Stored data ->
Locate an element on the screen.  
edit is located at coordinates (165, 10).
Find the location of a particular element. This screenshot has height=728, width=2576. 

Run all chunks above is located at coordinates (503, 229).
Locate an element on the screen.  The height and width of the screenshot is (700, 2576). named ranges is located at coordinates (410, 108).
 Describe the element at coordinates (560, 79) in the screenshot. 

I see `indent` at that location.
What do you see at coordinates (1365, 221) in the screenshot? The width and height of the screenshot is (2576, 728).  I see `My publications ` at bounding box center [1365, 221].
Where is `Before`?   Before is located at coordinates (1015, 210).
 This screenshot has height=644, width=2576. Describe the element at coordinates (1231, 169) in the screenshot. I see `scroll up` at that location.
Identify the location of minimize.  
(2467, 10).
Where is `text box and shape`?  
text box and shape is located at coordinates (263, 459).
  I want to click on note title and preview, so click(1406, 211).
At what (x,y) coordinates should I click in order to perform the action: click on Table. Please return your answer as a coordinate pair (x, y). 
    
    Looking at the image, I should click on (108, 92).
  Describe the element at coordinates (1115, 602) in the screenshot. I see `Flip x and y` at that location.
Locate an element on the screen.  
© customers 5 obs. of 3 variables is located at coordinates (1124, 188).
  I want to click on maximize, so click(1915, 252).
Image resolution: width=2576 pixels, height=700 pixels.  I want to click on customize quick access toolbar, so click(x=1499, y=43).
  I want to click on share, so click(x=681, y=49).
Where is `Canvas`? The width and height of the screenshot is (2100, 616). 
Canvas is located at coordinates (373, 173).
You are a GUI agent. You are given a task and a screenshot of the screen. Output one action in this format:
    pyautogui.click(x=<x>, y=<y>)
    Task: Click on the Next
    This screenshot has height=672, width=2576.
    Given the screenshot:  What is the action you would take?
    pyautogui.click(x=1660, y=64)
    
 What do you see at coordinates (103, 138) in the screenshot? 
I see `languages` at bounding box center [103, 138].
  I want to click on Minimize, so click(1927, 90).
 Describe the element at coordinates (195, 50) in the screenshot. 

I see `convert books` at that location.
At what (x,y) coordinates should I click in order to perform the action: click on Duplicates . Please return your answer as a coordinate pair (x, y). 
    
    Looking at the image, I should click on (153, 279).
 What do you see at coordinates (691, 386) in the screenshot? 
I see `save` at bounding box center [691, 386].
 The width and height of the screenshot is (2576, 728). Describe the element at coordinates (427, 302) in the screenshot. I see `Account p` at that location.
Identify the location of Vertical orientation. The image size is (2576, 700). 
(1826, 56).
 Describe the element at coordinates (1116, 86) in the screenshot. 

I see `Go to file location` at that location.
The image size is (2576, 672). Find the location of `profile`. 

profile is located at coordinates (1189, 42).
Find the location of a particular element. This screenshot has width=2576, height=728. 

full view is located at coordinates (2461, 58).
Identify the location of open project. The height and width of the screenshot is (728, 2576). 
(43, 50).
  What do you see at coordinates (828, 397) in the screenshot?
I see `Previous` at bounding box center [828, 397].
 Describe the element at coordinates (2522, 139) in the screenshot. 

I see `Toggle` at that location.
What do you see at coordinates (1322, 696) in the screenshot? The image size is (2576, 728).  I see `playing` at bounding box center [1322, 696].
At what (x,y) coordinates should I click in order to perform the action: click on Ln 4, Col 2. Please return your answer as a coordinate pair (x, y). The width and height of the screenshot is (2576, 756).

Given request -> Give all the lines again, replacing "Locate an element" with "Find an element" everywhere and leaving everything else unchanged.

Response to the exercise ->
Find an element on the screen.  
edit is located at coordinates (165, 10).
Find the location of a particular element. This screenshot has height=728, width=2576. 

Run all chunks above is located at coordinates (503, 229).
Find an element on the screen.  The height and width of the screenshot is (700, 2576). named ranges is located at coordinates (410, 108).
 Describe the element at coordinates (560, 79) in the screenshot. 

I see `indent` at that location.
What do you see at coordinates (1365, 221) in the screenshot? The width and height of the screenshot is (2576, 728).  I see `My publications ` at bounding box center [1365, 221].
Where is `Before`?   Before is located at coordinates (1015, 210).
 This screenshot has height=644, width=2576. Describe the element at coordinates (1231, 169) in the screenshot. I see `scroll up` at that location.
Identify the location of minimize.  
(2467, 10).
Where is `text box and shape`?  
text box and shape is located at coordinates (263, 459).
  I want to click on note title and preview, so click(1406, 211).
At what (x,y) coordinates should I click in order to perform the action: click on Table. Please return your answer as a coordinate pair (x, y). 
    
    Looking at the image, I should click on (108, 92).
  Describe the element at coordinates (1115, 602) in the screenshot. I see `Flip x and y` at that location.
Find an element on the screen.  
© customers 5 obs. of 3 variables is located at coordinates (1124, 188).
  I want to click on maximize, so click(1915, 252).
Image resolution: width=2576 pixels, height=700 pixels.  I want to click on customize quick access toolbar, so click(x=1499, y=43).
  I want to click on share, so click(x=681, y=49).
Where is `Canvas`? The width and height of the screenshot is (2100, 616). 
Canvas is located at coordinates (373, 173).
You are a GUI agent. You are given a task and a screenshot of the screen. Output one action in this format:
    pyautogui.click(x=<x>, y=<y>)
    Task: Click on the Next
    This screenshot has height=672, width=2576.
    Given the screenshot:  What is the action you would take?
    pyautogui.click(x=1660, y=64)
    
 What do you see at coordinates (103, 138) in the screenshot? 
I see `languages` at bounding box center [103, 138].
  I want to click on Minimize, so click(1927, 90).
 Describe the element at coordinates (195, 50) in the screenshot. 

I see `convert books` at that location.
At what (x,y) coordinates should I click in order to perform the action: click on Duplicates . Please return your answer as a coordinate pair (x, y). 
    
    Looking at the image, I should click on (153, 279).
 What do you see at coordinates (691, 386) in the screenshot? 
I see `save` at bounding box center [691, 386].
 The width and height of the screenshot is (2576, 728). Describe the element at coordinates (427, 302) in the screenshot. I see `Account p` at that location.
Identify the location of Vertical orientation. The image size is (2576, 700). 
(1826, 56).
 Describe the element at coordinates (1116, 86) in the screenshot. 

I see `Go to file location` at that location.
The image size is (2576, 672). Find the location of `profile`. 

profile is located at coordinates (1189, 42).
Find the location of a particular element. This screenshot has width=2576, height=728. 

full view is located at coordinates (2461, 58).
Identify the location of open project. The height and width of the screenshot is (728, 2576). 
(43, 50).
  What do you see at coordinates (828, 397) in the screenshot?
I see `Previous` at bounding box center [828, 397].
 Describe the element at coordinates (2522, 139) in the screenshot. 

I see `Toggle` at that location.
What do you see at coordinates (1322, 696) in the screenshot? The image size is (2576, 728).  I see `playing` at bounding box center [1322, 696].
At what (x,y) coordinates should I click in order to perform the action: click on Ln 4, Col 2. Please return your answer as a coordinate pair (x, y). The width and height of the screenshot is (2576, 756).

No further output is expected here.